Feedback from Symposium

In December, I was proud to be part of the Minnesota Government IT Symposium, in Saint Paul, Minnesota. I served on the planning committee, led an all-day workshop, and gave three presentations during the conference. It was a lot of fun, and I met a lot of interesting people and attended some excellent presentations.

As a presenter, we always ask for feedback. This helps the conference understand how each session went, and assists in planning next year's conference.

Feedback is also helpful to the presenter. Feedback is a gift, and we should seek out feedback so we can improve ourselves. So I was excited recently to receive my presenter feedback from the Government IT Symposium. I wanted to share them here, with some notes for how I'll use this feedback.

Business Continuity and Disaster Recovery Planning Tech Jam (report-out)

In this session, I provided a recap of the all-day "Tech Jam" workshop on business continuity and disaster recovery planning and shared what we learned, including the detailed results of the four work groups during the workshop.

No comments.

Leadership Lessons from Unusual Places

This is one of my favorite presentations, and I've given variations of it at different conferences and events. I sometimes like to find leadership lessons in unusual places. Looking for leadership lessons through the lens of unexpected sources can be interesting and insightful. In this session, we learned about leadership from various sources including Disney's Mulan (coaching), Breaking Bad (commitment, hiring), Star Wars (taking on a new role) and My Little Pony Friendship is Magic (relationships).

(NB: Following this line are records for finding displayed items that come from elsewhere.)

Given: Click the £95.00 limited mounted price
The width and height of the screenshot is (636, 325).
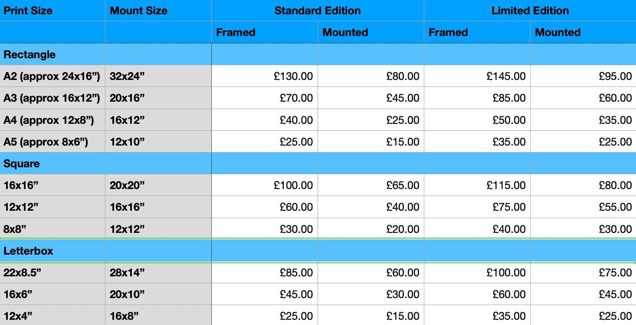Looking at the screenshot, I should pos(583,76).
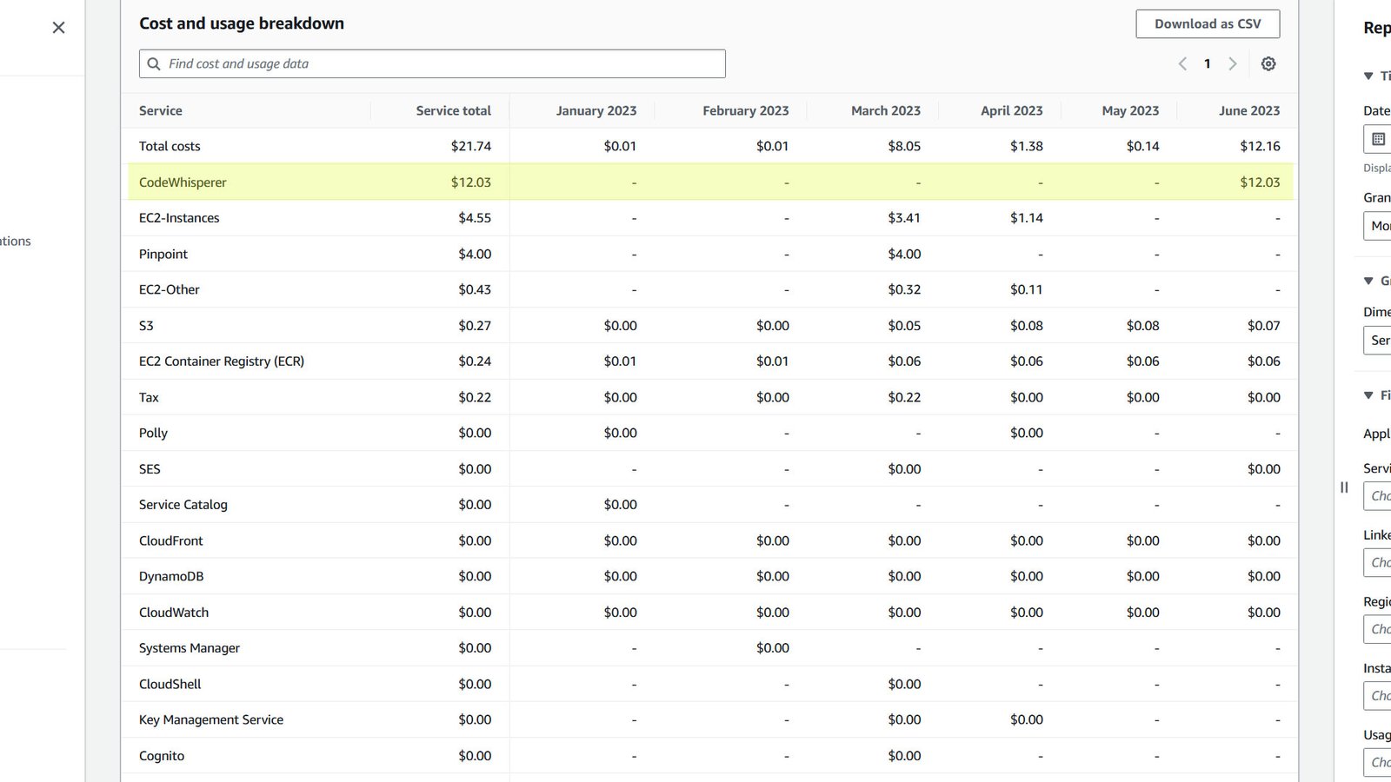Go to the next page with right chevron
Image resolution: width=1391 pixels, height=782 pixels.
(1233, 63)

  • "Maybe for the Star Wars example, use actual examples like you did for the other ones, not just 'what could we tell Darth Vader in a leadership transition.' Because that doesn't really happen in the movie. Your Breaking Bad one was good because you used real examples from the show."
  • "Good speaker. Very entertaining."
  • "So useful and topical!"
  • "By far the best session and most interesting speaker I have seen so far. This was a great session that provided great ideas and knowledge."
  • "Love the presentation ~ very creative way of presenting your information! Don't think I will look at those movies in the same way again!"
  • "I was really impressed at the awareness of your ability to take movies/ tv shows and pull out the leadership skills. Made me aware of the fact that it is not just entertainment!!! I will probably analyze and look at movies/ tv a little different in the future!"

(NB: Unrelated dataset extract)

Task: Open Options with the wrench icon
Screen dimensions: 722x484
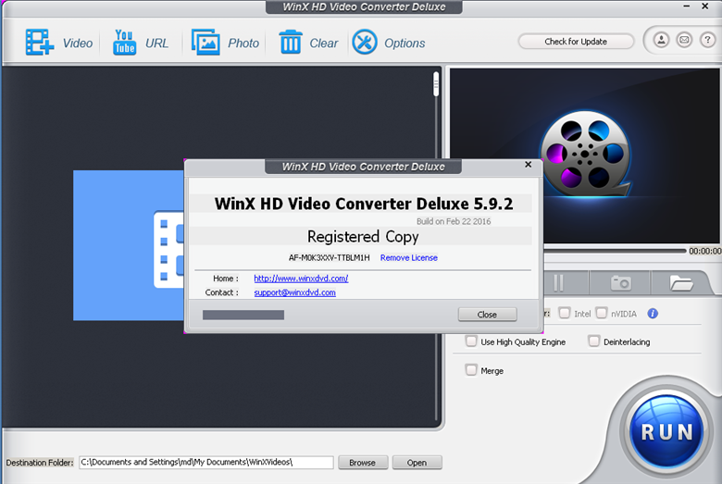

Usability Testing in Open Source Software

In this presentation, I spoke about our usability tests this summer with GNOME and Outreachy. Attendees had great comments about Renata's traditional usability test and Ciarrai's paper prototype test. People also liked the heat map method to examine usability test results. When I talked about the UX test, attendees thought the emojis were a good start, but also suggested the method could be improved. I asked for help to make this better next time.

  • "Very informative and entertaining."
  • "Great presenter and great information."
  • "Interesting, would like to see more examples of results and test questions."
  • "He's open to ideas and feedback from audience."
I appreciate hearing these comments and feedback because it helps me to do better next time. The Leadership Lessons talk was a lot of fun, but I think it is time to retire the "Star Wars" example. I led with that in my presentation because it was the first "leadership lesson from unusual places" I ever did. But it uses a different format and structure than the other Leadership Lessons examples. One reviewer certainly noted the difference. And I agree that the other Leadership Lessons examples are more effective because we are drawing out lessons from something, where in the "Star Wars" example I ask the audience to make recommendations to Darth Vader and Luke Skywalker. I agree that this method is less effective.

I'm glad that folks found the disaster recovery and business continuity session valuable. We worked very hard on this one to create a presentation based on the previous day's workshop. The goal in the conference presentation was to share what we had learned. I also wanted to recognize the effort everyone put in, and let managers know that their staffs' time was wisely used and generated valuable results. We also provided the results to conference attendees for them to use in their organizations and boost their own disaster recovery planning.

Thank you for your wonderful feedback.